:: Provided data ::

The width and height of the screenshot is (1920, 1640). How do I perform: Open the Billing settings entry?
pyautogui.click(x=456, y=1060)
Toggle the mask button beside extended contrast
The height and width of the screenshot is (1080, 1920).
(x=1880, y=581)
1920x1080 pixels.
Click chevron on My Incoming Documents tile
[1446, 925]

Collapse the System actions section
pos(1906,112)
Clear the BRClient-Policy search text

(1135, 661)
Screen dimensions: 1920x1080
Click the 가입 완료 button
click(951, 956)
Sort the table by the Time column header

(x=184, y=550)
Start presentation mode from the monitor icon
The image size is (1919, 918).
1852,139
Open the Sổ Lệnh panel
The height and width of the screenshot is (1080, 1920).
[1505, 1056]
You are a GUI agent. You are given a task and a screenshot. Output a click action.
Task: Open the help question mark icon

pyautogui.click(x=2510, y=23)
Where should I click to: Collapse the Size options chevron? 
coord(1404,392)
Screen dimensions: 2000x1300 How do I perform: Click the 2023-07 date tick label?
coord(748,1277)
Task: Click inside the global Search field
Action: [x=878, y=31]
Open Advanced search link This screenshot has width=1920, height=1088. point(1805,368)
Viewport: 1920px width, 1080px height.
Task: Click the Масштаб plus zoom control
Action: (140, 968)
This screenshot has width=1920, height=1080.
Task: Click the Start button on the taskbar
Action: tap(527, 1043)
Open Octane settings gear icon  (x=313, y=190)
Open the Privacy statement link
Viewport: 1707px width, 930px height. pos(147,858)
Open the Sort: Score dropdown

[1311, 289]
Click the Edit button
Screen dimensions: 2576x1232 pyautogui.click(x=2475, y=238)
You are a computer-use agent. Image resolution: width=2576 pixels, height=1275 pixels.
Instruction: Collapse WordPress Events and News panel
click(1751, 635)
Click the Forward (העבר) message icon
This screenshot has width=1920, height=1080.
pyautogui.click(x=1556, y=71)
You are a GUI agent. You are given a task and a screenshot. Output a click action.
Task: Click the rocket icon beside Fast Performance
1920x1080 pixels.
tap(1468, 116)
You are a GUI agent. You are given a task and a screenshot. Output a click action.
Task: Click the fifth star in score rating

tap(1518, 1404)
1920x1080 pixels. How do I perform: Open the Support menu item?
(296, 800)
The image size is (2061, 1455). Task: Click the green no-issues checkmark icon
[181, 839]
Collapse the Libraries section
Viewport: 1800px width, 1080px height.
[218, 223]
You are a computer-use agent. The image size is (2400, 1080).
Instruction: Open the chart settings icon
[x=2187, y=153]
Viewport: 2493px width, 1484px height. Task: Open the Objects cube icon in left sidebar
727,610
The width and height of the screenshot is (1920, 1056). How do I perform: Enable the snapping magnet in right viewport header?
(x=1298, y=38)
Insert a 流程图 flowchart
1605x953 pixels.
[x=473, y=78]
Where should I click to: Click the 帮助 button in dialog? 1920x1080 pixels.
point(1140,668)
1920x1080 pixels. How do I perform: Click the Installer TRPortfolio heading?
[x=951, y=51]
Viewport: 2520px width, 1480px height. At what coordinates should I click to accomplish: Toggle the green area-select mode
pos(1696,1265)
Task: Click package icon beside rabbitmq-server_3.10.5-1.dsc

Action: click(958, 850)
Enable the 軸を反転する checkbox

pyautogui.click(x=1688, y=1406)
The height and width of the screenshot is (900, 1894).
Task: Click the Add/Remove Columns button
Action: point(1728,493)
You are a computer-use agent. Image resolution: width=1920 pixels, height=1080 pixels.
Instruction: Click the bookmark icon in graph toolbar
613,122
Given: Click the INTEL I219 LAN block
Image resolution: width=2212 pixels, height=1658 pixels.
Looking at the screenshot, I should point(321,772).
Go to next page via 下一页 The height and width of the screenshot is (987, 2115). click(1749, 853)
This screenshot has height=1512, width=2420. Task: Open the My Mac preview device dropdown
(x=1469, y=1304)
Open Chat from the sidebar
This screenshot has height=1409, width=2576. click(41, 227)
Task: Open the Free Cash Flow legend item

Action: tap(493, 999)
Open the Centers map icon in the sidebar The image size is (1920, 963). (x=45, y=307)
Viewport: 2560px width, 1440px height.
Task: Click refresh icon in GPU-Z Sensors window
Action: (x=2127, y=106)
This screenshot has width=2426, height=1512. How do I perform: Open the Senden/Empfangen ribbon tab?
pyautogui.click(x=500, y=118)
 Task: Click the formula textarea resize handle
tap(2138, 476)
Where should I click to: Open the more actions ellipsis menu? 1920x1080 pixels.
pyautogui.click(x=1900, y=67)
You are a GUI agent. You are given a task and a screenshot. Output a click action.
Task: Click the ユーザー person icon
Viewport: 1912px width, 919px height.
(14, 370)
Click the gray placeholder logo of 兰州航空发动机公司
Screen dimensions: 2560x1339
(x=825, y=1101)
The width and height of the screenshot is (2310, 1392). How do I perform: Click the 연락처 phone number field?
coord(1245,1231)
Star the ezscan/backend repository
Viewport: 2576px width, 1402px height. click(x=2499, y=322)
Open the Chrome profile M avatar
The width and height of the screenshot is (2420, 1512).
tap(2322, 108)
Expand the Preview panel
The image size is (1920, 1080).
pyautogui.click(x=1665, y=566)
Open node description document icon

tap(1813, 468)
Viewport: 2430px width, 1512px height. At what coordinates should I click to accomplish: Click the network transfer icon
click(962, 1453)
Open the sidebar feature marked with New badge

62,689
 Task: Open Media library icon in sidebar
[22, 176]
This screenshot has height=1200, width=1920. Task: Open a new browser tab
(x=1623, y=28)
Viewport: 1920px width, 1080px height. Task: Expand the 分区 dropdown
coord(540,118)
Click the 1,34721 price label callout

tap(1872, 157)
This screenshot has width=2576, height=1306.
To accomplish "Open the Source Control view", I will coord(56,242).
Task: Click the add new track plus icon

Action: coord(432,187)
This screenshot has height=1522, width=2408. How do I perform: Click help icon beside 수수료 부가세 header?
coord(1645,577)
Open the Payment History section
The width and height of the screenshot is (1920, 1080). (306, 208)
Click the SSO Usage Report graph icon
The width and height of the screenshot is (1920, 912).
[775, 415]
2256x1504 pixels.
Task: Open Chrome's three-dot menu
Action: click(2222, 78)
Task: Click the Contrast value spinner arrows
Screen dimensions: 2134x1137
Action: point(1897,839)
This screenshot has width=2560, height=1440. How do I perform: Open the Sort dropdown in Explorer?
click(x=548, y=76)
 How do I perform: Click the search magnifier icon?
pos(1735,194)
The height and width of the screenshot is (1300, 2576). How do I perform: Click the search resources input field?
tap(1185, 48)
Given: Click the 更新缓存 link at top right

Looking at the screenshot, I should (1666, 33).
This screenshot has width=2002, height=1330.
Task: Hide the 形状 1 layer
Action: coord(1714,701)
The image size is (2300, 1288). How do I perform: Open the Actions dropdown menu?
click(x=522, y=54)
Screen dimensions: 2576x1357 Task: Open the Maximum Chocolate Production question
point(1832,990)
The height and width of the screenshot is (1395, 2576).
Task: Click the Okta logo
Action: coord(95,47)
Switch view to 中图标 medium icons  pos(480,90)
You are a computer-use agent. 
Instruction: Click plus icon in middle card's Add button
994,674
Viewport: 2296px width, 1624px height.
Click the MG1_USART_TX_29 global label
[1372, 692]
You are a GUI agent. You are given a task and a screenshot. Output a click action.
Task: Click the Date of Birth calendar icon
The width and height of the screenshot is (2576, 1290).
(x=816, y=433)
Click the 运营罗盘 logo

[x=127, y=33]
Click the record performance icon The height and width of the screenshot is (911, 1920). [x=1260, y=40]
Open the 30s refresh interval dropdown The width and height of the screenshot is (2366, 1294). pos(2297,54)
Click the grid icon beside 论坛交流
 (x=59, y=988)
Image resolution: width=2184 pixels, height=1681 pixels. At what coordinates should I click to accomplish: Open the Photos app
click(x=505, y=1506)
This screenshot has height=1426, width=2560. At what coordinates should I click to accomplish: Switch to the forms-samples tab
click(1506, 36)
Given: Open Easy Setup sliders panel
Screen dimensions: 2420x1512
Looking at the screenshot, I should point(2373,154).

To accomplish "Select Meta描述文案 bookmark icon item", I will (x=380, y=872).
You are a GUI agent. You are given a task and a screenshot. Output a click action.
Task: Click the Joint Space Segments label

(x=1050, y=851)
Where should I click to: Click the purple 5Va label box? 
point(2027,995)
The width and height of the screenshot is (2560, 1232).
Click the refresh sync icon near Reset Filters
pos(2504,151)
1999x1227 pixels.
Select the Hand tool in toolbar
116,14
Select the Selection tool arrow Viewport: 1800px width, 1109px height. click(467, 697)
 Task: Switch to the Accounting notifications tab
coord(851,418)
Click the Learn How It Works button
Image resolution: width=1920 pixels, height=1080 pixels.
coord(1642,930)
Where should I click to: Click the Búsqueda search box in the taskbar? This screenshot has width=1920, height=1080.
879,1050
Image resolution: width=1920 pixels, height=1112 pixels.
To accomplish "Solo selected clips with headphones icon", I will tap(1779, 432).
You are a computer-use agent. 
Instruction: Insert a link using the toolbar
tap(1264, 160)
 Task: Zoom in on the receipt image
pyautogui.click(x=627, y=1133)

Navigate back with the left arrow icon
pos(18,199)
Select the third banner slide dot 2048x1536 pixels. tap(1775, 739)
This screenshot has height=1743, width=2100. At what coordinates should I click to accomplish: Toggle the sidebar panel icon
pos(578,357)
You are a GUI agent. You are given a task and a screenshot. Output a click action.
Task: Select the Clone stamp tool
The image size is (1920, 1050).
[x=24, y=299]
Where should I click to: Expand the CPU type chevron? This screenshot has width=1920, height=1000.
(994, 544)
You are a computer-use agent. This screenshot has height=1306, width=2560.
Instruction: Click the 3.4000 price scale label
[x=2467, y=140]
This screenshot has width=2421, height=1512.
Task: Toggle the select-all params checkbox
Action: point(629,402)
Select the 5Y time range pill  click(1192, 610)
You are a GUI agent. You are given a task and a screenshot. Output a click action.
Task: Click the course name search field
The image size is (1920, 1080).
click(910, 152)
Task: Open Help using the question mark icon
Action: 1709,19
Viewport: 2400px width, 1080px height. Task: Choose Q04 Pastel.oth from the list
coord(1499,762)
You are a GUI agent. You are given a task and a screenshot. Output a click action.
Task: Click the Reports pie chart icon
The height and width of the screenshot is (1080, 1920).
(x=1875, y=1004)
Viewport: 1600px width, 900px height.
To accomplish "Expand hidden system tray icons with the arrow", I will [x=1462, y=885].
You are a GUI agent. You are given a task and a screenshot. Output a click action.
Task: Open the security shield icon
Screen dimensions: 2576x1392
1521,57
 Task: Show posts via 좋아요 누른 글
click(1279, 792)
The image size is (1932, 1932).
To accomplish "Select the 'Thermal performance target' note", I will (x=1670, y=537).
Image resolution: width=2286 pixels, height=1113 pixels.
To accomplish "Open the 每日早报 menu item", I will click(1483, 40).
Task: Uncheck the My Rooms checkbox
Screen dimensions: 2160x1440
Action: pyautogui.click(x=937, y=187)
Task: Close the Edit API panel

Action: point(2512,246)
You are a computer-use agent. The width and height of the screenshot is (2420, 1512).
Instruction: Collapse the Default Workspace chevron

:::

## What you should do
Within the entries, count the lines containing the string "icons" and state nothing but the result.

## Solution
2